= TASK TO CARRY OUT =
Set down, word for word, everything in the entries below from the line containing "The height and" down to the line containing "pyautogui.click(x=353, y=37)", with the pictures left out.

——————————

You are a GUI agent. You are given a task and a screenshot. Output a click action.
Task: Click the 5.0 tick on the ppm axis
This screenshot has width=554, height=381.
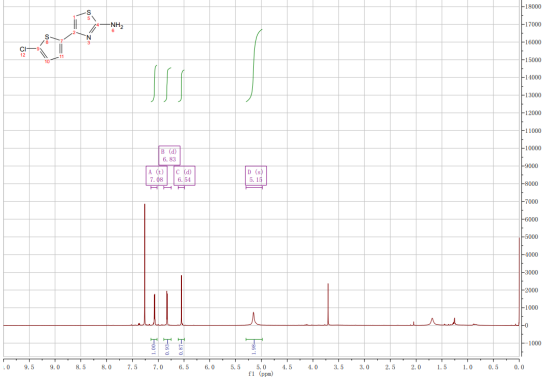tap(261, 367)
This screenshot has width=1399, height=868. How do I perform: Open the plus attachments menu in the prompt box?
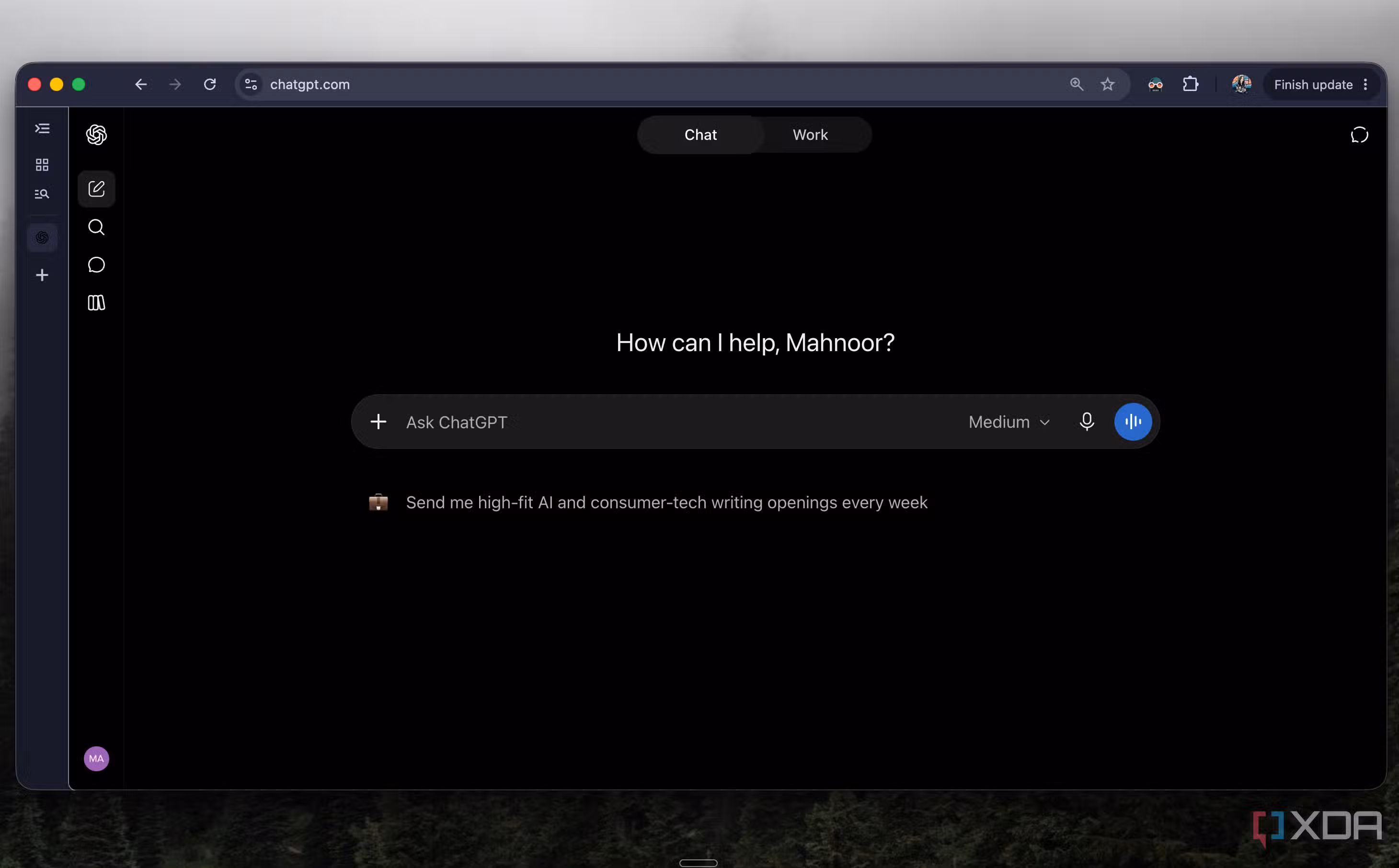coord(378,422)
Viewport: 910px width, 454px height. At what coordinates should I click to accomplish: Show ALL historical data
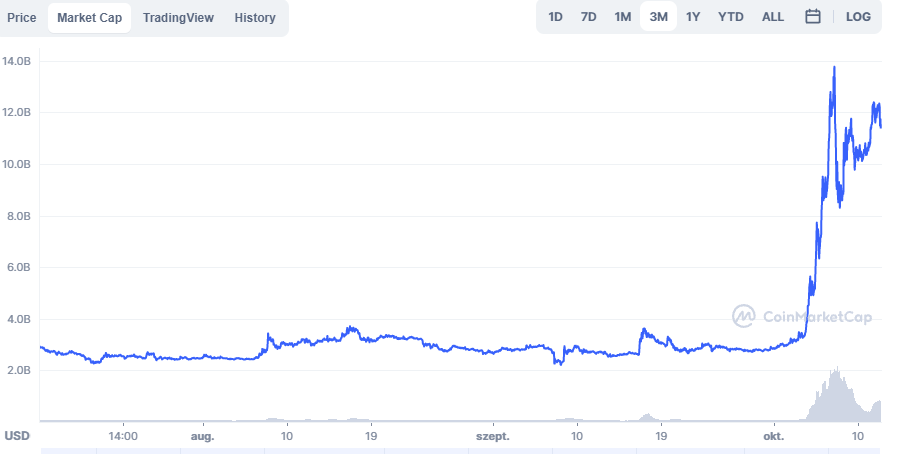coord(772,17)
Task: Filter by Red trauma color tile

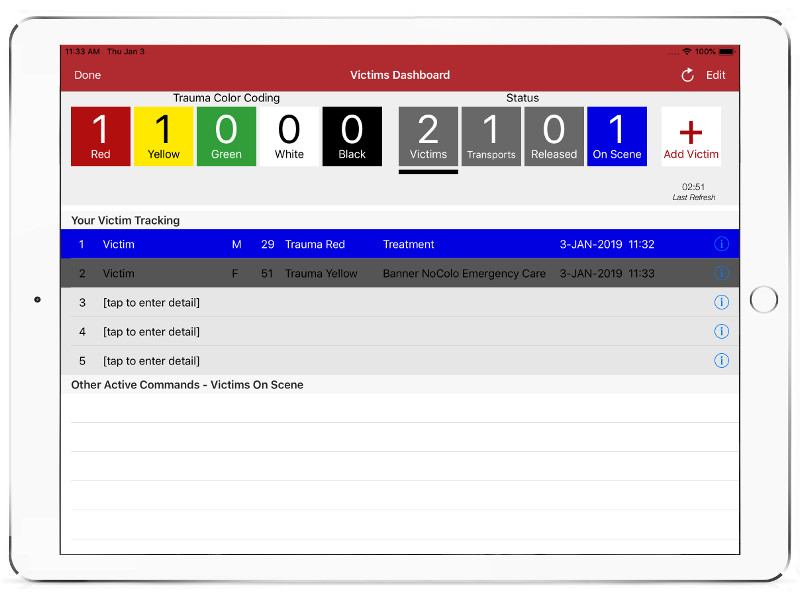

——————————

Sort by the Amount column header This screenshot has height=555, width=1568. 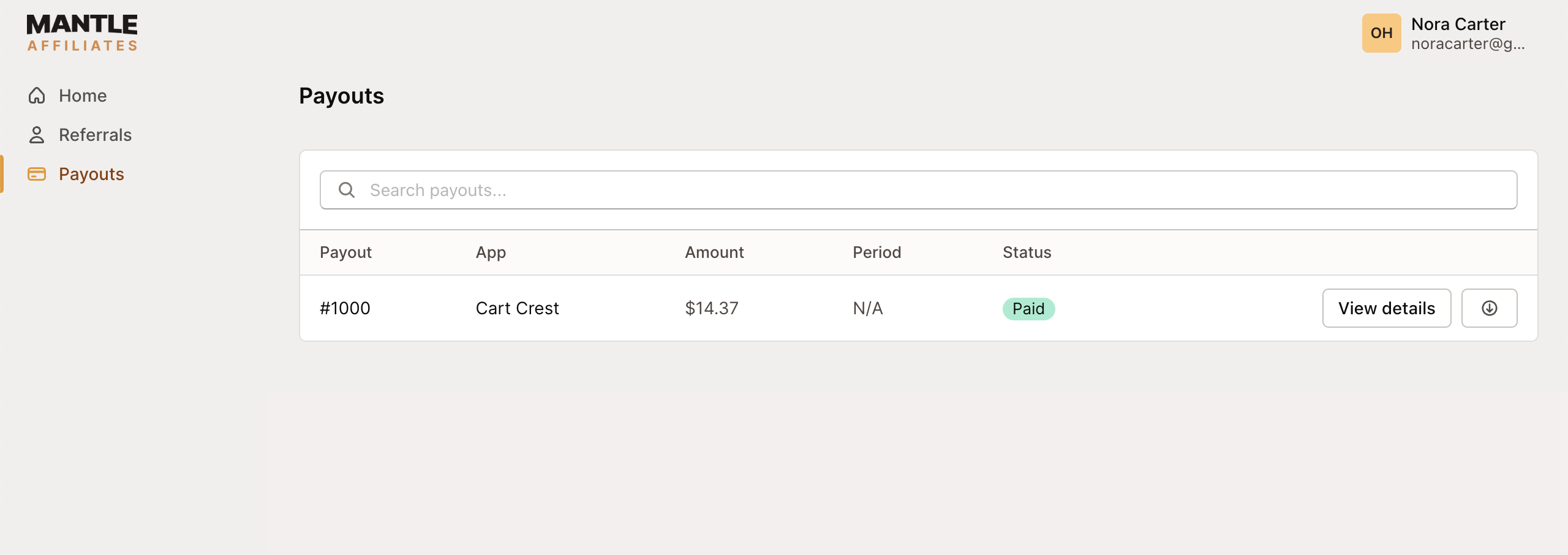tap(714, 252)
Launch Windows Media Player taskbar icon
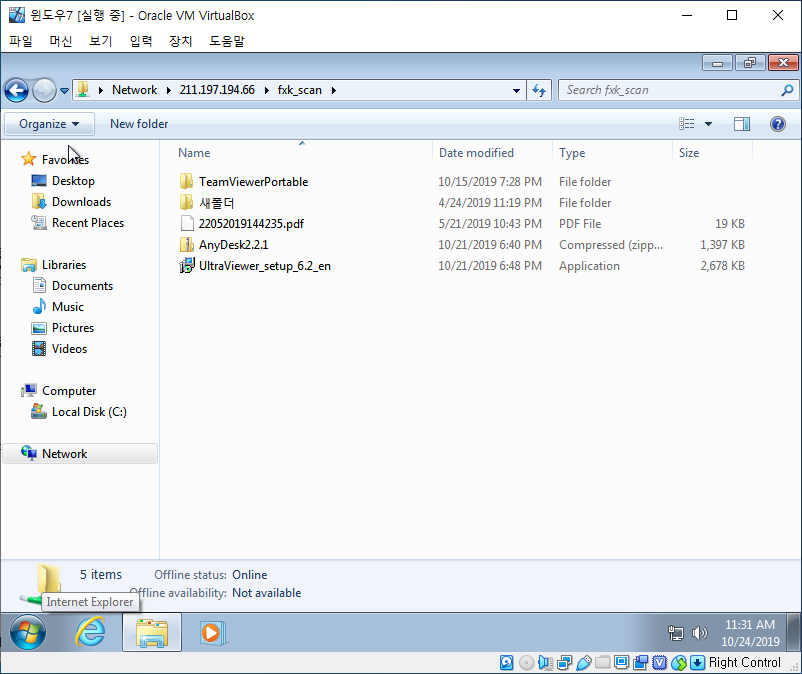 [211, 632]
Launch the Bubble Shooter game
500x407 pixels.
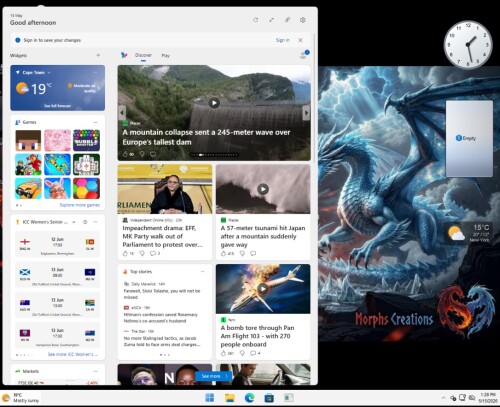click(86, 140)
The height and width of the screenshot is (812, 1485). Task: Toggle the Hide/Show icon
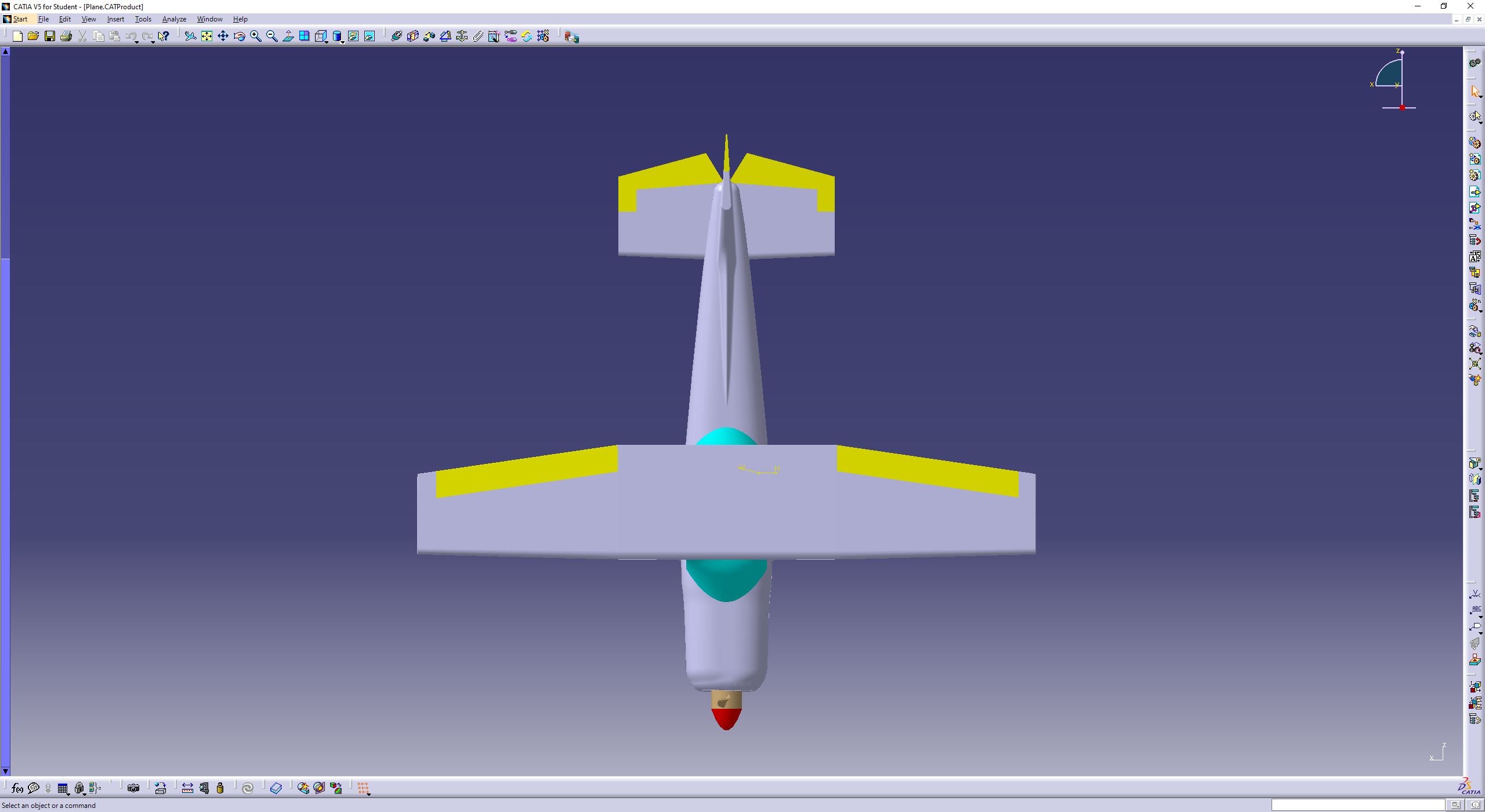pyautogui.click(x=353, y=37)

——————————

= RESULT OF THE EXERCISE =
The height and width of the screenshot is (812, 1485). Task: Toggle the Hide/Show icon
pyautogui.click(x=353, y=37)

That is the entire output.